A liberdade acadêmica está em apuros no mundo anglófono. Episódios envolvendo censura, linchamentos virtuais e pedidos de demissão de professores aparecem no noticiário com regularidade. A ameaça à liberdade acadêmica nasce da esquerda identitária dentro das universidades, ainda que ela também possa vir da esquerda fora do campus.

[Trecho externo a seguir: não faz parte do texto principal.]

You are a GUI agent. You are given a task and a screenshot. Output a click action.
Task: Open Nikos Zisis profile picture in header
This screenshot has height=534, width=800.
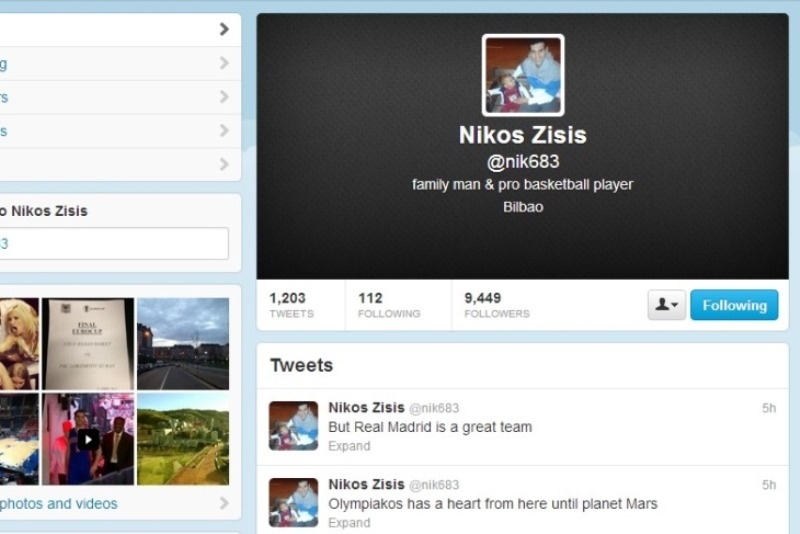coord(523,75)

Para John Ellis, da Universidade da Califórnia em Santa Cruz, a universidade norte-americana foi corrompida pelo radicalismo de esquerda e hoje sua missão de buscar a verdade foi eclipsada pela busca da “justiça social”. Os acadêmicos progressistas geralmente dão de ombros para essas acusações, dizendo que são apenas piadas, mas as pesquisas nos dizem algo diferente. Em agosto, fui coautor de um relatório do think tank britânico Policy Exchange sobre liberdade acadêmica no Reino Unido. O relatório foi tema de várias matérias na imprensa britânica. Ele mostra que o silenciamento e a tentativa de cancelar e arruinar as reputações de professores são apenas a ponta do iceberg da repressão intelectual nos campi. A uniformidade ideológica e o viés político se combinam com o medo do cancelamento para criar uma atmosfera tóxica, sobretudo para os conservadores e, no contexto dos assuntos referentes aos transgêneros, dissidentes “críticos da ideologia de gênero”.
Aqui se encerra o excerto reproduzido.